Em termos gerais, chama a atenção o fato de a memória amorosa ocupar um espaço central nos “versos de enamoramento e seus antônimos”, estando muitas vezes velada, essa memória, pelas sutilezas da lírica. Alguns poemas de Ivens Scaff materializam-se no gosto das singelezas básicas, a exemplo de “Ovo frito”, um signo desenvolvido através de várias associações de grande efeito.
Escrevendo com vivacidade, humor e sábia utilização da bagagem sentimental, o poeta subverte adoçantes que possam saturar o tempero do poema amoroso. Os versos, breves em sua maioria, ostentam uma clara simplicidade léxica e trazem imagens que remetem a um histórico afetuoso do ontem e do agora. Nessa aventura lírica, o autor desvela uma “Beleza”, confessa um “Labirinto”, aponta um “Estranhamento” e lamenta um distanciamento em “Cada vez”, aproximando-se de um conceito de felicidade no amor proposto por Thomas Mann, escolhido para epígrafe do livro.
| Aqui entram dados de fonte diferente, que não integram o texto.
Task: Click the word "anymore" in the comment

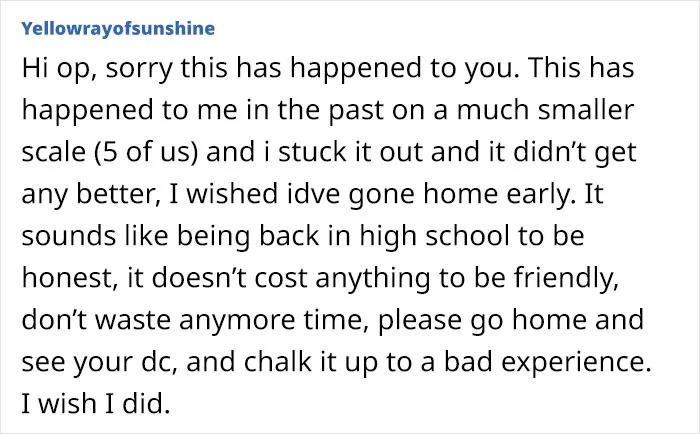Action: coord(237,321)
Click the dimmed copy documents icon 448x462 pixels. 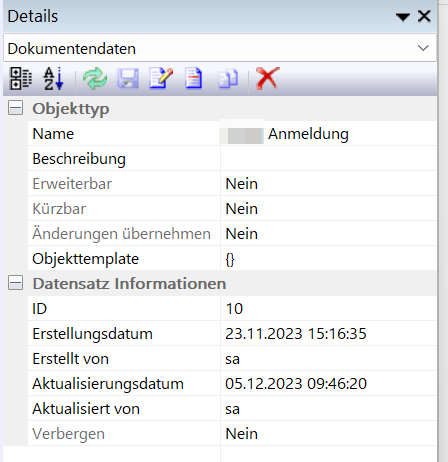coord(228,79)
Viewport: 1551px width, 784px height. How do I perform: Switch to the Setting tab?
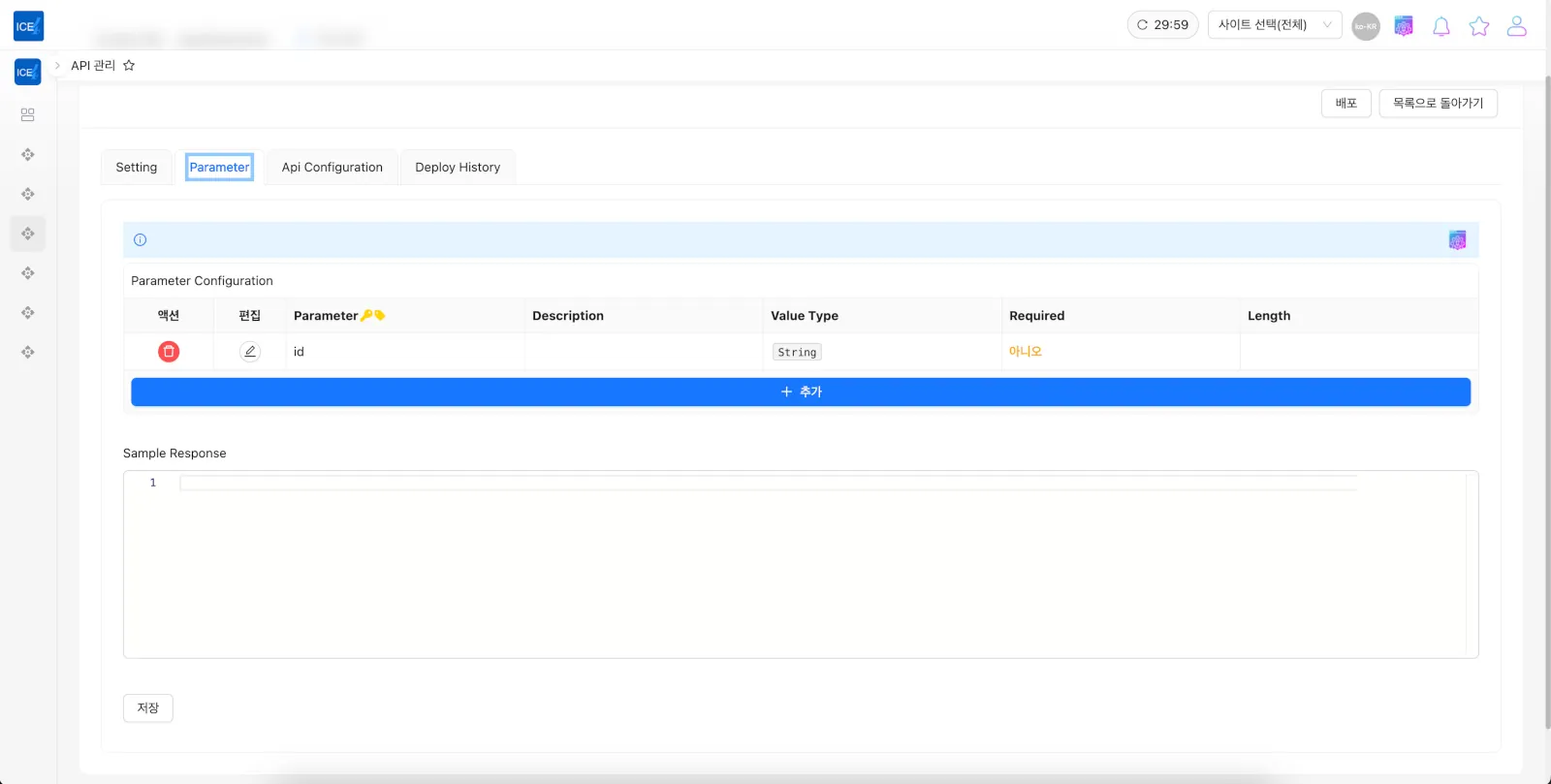pyautogui.click(x=137, y=168)
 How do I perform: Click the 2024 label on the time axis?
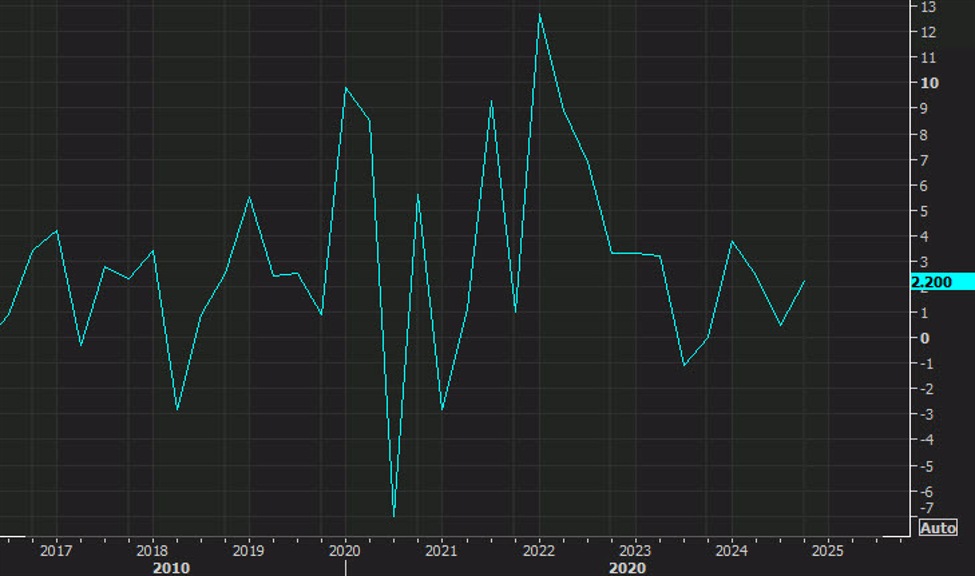tap(733, 549)
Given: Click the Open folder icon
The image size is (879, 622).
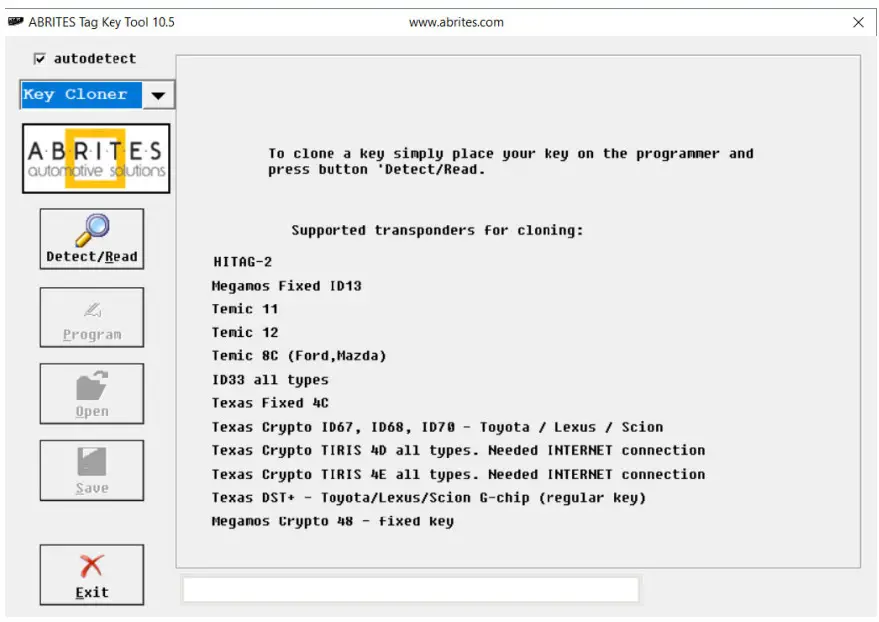Looking at the screenshot, I should [91, 385].
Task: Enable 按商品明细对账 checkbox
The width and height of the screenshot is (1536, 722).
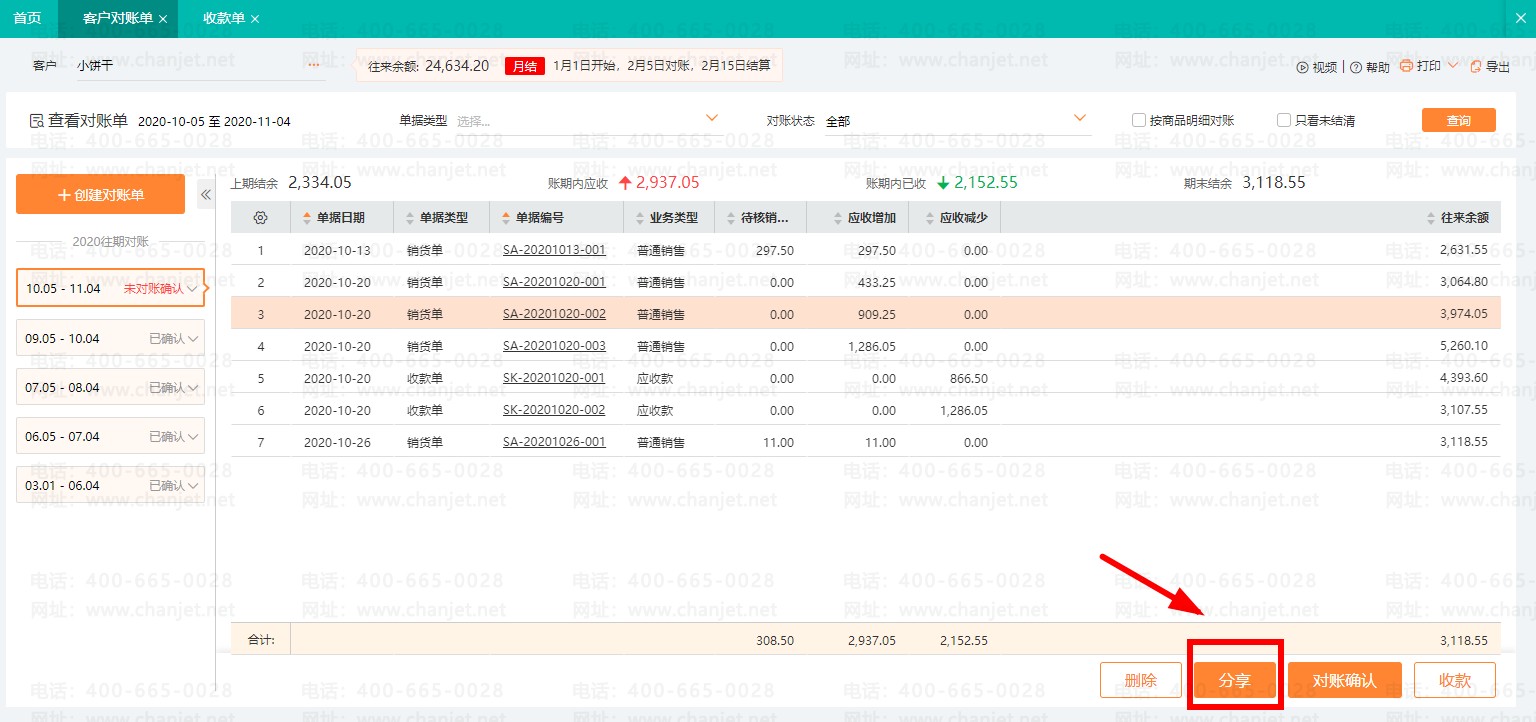Action: pos(1138,120)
Ivens Scaff, além de fiel ao próprio universo interior, capta e utiliza um conjunto expressivo das diversas circunstâncias do homem diante da vida e do amor, e diante ainda dos fatos e inquietudes que cruzam o percurso humano, seja nas dimensões da urbe ou do mundo. Depois do último poema, “Amor”, ao encerrar o livro e fazendo jus ao caráter manhoso da poesia (afeita aos disfarces da voz que fala) o poeta deixa uma ardilosa pergunta que vale a pena analisar de perto.